* EXTRAIT DU DOCUMENT *
◆ ◆ ◆

DENG JINGQUAN, 24ans
Deng Jingquan comptait parmi ces jeunes Chinois qui peuvent désormais voyager et entendent bien mettre cette liberté nouvelle à profit pour découvrir le monde. Sur les photos, il apparaît souvent les cheveux en bataille, au-dessus de lunettes à monture noire. Il mesurait 1 m 73, pour une soixantaine de kilos. Il lui manquait un mois pour fêter son 25e anniversaire lorsqu’il a été fauché par les premiers attentats du 22 mars, à l’aéroport de Zaventem.
« Frank » Deng, comme il se présentait à ses interlocuteurs étrangers, était un homme d’affaires précoce. Après des études de commerce international réalisées dans l’est de la Chine, il s’était fait embaucher par une société de matériel médical, Comen, installée à Shenzhen, ville tentaculaire emblématique de l’ouverture de la Chine. Rapidement, il avait été envoyé en Indonésie. Il a passé deux ans à travailler sur ce marché en pleine expansion où il a aidé son employeur, toujours Comen, à doubler ses ventes.

◆ ◆ ◆

* DONNÉES FOURNIES *

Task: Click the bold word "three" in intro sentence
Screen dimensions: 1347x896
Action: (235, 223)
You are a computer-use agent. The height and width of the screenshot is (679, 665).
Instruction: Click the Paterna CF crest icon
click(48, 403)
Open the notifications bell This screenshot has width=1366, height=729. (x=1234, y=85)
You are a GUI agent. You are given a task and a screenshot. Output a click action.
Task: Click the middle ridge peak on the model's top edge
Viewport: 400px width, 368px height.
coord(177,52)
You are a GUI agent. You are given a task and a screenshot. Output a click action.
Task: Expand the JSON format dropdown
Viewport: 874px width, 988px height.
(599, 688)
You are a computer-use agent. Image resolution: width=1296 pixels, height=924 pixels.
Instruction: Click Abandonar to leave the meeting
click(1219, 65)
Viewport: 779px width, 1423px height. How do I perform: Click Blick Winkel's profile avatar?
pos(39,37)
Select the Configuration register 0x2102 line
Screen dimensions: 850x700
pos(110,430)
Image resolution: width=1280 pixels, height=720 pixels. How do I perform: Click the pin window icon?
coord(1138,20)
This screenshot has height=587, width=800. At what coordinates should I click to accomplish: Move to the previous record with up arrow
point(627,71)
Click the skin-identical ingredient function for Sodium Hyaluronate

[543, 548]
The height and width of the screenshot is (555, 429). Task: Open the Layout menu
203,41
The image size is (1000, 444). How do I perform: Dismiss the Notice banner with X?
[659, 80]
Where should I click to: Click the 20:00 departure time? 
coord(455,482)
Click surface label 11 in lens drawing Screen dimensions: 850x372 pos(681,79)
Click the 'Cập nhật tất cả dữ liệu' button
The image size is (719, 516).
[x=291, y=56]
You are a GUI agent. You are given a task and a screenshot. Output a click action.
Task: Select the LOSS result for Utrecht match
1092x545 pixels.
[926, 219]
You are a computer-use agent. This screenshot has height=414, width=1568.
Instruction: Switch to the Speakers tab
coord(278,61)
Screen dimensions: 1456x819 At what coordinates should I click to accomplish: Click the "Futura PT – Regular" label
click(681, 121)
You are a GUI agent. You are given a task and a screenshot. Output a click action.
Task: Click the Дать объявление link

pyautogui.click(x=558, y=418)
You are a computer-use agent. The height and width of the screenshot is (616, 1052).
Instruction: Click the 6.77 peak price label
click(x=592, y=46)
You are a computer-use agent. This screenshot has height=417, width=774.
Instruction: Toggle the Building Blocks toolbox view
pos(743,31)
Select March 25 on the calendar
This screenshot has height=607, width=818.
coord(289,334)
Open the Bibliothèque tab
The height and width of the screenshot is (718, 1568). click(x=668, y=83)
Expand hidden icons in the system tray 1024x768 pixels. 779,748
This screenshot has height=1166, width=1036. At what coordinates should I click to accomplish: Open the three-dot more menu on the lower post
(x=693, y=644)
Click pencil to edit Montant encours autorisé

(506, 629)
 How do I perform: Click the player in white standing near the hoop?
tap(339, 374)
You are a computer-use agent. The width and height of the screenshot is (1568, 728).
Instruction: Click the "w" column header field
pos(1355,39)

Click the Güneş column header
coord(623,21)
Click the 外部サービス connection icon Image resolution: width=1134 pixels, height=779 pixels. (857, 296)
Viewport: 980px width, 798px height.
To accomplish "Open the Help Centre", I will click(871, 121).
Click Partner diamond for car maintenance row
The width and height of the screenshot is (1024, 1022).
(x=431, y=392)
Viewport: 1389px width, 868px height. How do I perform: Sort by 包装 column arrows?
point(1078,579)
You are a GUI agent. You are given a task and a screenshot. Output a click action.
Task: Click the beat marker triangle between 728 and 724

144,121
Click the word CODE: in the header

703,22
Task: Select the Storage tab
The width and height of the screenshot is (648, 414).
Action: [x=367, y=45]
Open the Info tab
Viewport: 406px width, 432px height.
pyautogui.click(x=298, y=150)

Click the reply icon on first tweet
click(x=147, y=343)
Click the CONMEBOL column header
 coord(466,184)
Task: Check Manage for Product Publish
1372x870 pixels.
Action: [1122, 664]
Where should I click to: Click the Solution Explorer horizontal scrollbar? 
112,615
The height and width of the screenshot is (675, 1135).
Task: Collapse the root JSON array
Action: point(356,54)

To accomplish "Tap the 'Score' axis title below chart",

◆ ◆ ◆

* CONSIGNES *
**1)** Relevez chacun des noms propres de lieux cités dans le portrait de Deng Jingquan, sans répéter ceux qui reviennent.
**2)** Recopiez s'il vous plaît le passage du portrait de Deng Jingquan allant de « DENG JINGQUAN, 24ans » jusqu'à « l’aéroport de Zaventem. » inclus.
La liste n'est pas utile ici.

* RÉPONSES *
**1)** Zaventem, Chine, Shenzhen, Indonésie

**2)**
DENG JINGQUAN, 24ans
Deng Jingquan comptait parmi ces jeunes Chinois qui peuvent désormais voyager et entendent bien mettre cette liberté nouvelle à profit pour découvrir le monde. Sur les photos, il apparaît souvent les cheveux en bataille, au-dessus de lunettes à monture noire. Il mesurait 1 m 73, pour une soixantaine de kilos. Il lui manquait un mois pour fêter son 25e anniversaire lorsqu’il a été fauché par les premiers attentats du 22 mars, à l’aéroport de Zaventem.